Another hypothesis that cannot be ruled out is the possibility that children with APD and SLI have a maturational delay in the overall development of the central nervous system. This hypothesis states that the electrophysiological differences in auditory responses seen between children with APD and SLI and normal children would indicate neurodevelopmental immaturity.41 and 42 It is known that the myelination process continues through childhood,43and that these changes in auditory processing would reflect cortical development maturational delay. In spite of the consistency, some authors criticize this hypothesis based on studies of changes in children with language and learning disorders that persist even after adolescence until adulthood.44Therefore, more longitudinal studies, particularly for speech sounds, are needed to determine whether this hypothesis is plausible.

The MMN in the present study appeared to reflect the neural response to changes in stimuli, that had been employed in other studies to investigate the auditory cortical activity associated with extraction of phonetic information from acoustic stimuli, information essential for word recognition. Thus, the MMN is an appropriate tool for the evaluation of speech perception that specifically requires the ability to encode dynamic changes in acoustic signals. Another advantage is that the MMN appears to precede linguistic and cognitive processing at this processing level.40

Considering the various hypotheses, it is difficult to conclude which factors are responsible for the changes found in MMN and, also, whether these factors are similarly manifested in the SLI and APD groups.
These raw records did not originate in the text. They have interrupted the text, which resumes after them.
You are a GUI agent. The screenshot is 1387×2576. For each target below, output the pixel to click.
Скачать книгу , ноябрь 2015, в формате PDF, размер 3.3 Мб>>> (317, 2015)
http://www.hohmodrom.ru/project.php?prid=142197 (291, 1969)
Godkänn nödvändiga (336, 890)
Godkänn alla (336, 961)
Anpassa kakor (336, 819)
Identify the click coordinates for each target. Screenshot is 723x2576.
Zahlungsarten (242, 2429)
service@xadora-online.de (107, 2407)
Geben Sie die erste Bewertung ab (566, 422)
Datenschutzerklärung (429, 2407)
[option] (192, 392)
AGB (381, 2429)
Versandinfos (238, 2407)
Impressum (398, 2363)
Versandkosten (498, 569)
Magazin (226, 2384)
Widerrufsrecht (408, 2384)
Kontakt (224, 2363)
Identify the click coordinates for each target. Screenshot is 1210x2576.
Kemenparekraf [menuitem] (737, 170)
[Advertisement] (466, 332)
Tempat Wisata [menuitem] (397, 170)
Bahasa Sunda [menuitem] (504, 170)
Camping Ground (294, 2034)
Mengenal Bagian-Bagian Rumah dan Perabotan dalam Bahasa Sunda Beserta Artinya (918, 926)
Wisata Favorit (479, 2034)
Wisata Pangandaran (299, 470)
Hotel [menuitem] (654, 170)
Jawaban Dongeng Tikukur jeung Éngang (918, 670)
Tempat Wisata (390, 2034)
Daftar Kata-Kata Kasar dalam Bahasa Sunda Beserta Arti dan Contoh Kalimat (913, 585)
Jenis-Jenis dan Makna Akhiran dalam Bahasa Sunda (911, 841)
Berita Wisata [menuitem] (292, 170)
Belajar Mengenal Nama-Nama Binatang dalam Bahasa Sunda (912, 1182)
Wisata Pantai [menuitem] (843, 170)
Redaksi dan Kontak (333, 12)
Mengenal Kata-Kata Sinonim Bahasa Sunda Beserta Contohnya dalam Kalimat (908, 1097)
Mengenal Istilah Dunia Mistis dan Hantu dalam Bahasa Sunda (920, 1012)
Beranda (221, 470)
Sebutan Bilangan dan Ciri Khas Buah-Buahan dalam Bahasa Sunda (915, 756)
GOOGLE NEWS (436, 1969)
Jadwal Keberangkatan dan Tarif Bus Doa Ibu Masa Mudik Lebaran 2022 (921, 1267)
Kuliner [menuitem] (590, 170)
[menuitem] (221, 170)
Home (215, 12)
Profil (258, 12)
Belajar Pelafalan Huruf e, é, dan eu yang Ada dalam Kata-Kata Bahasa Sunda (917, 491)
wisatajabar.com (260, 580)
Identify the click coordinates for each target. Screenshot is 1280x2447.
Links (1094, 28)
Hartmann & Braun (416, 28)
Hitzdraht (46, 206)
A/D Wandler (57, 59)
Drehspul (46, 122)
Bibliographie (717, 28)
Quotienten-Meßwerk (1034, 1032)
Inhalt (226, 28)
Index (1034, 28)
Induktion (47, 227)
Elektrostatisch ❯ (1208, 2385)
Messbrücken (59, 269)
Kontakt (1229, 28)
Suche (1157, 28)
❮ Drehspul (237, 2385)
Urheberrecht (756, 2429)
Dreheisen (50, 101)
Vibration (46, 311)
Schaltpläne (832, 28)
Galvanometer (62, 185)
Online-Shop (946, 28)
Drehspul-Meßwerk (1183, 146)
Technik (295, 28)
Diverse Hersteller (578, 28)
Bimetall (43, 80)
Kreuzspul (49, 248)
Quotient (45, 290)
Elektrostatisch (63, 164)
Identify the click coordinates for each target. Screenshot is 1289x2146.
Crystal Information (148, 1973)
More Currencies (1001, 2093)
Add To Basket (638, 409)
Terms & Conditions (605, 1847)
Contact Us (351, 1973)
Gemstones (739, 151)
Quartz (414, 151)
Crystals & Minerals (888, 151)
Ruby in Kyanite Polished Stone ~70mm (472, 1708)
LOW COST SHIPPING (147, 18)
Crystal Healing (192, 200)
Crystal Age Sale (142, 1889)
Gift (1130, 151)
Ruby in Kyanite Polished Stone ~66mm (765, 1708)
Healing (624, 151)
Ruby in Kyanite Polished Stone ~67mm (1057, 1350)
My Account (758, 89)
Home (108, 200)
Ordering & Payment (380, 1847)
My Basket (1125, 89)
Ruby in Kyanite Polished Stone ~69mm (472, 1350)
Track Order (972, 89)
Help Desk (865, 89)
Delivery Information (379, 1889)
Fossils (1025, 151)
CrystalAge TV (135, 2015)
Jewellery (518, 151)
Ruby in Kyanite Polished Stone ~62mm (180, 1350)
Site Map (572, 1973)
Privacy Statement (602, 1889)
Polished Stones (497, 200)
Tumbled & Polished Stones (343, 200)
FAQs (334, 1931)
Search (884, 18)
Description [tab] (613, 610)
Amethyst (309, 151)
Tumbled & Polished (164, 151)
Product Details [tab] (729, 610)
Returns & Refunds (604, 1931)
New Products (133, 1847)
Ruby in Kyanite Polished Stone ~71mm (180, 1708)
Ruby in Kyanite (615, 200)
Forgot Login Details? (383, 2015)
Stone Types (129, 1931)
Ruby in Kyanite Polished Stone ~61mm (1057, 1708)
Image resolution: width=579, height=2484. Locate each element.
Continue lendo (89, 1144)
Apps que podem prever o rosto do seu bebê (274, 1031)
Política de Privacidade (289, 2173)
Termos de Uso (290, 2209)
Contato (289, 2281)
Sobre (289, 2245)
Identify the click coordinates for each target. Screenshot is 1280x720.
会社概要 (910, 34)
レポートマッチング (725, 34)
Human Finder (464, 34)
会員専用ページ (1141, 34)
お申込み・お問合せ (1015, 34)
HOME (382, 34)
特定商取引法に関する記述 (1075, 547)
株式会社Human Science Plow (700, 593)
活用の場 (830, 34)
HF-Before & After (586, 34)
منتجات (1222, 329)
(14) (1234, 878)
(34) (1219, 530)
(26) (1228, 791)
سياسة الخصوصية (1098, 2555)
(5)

However, the present study showed that, using the event-related MMN potential, it was possible to study auditory processing for discrimination of acoustic events independent of any behavioral response, as some children have attentional problems,45 or problems in language expression and/or reception, that can influence performance at behavioral tests, commonly used to assess auditory processing.


MMN allowed the study of acoustic signal discrimination in children with typical performance and with language and auditory processing disorders. Moreover, these findings showed evidence of changes in pre-attentional discrimination of acoustic contrasts, both in children with APD and SLI. These results suggest that this alteration in the automatic cortical change detection process is similar between children with APD and SLI.